Co-operative Bank of Kenya announced it has transitioned to the ISO/IEC 27001:2022 standard, the most recent global benchmark for information security management. It was awarded by the business standards company BSI.
The certification follows a thorough external audit that examined the bank’s security measures, including physical security, access controls, risk management, and business continuity planning. The updated standard helps the bank manage modern cyber threats and ensures the confidentiality, integrity, and availability of sensitive data.
Co-operative Bank was a pioneer in East Africa, becoming the first bank in the region to achieve the original ISO/IEC 27001 certification in 2014. According to Charles Washika, the bank’s Director of ICT & Innovations, this new certification marks the culmination of a decade of continuous investment in cybersecurity.
“Over the past decade… we’ve scaled up our investments by acquiring cutting-edge security tools, hiring qualified cybersecurity experts, and implementing new systems to address all 93 ISO/IEC 27001 controls,” Washika stated. “This sustained commitment ensures our customers benefit from the most advanced security infrastructure in the region.”
The bank’s enhanced Information Security Management System minimizes the risk of data breaches, directly benefiting customers by ensuring their personal and financial information is processed using internationally recognized security measures.
This milestone aligns with Kenya’s broader goals for a digitized financial sector and strengthens the bank’s compliance with Central Bank of Kenya (CBK) regulations.

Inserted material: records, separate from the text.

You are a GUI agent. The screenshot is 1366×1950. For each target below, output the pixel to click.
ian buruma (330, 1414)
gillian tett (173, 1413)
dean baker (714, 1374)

The certification reinforces Co-operative Bank’s position as a leader in regional banking and supports its strategy to expand across East Africa.
Ilias Karampoikis, Sales and Commercial Director for BSI, noted that achieving this certification shows that Co-operative Bank has taken the necessary steps to protect itself against cyber threats. “This focus on achieving digital trust is crucial in a world of technological transformation,” he said.
The ISO/IEC 27001:2022 update introduces 11 new security controls to address modern challenges like cloud security, threat intelligence, and secure coding practices. By meeting these rigorous standards, Co-operative Bank demonstrates its long-term dedication to safeguarding customer information and supporting the growth of Kenya’s digital economy.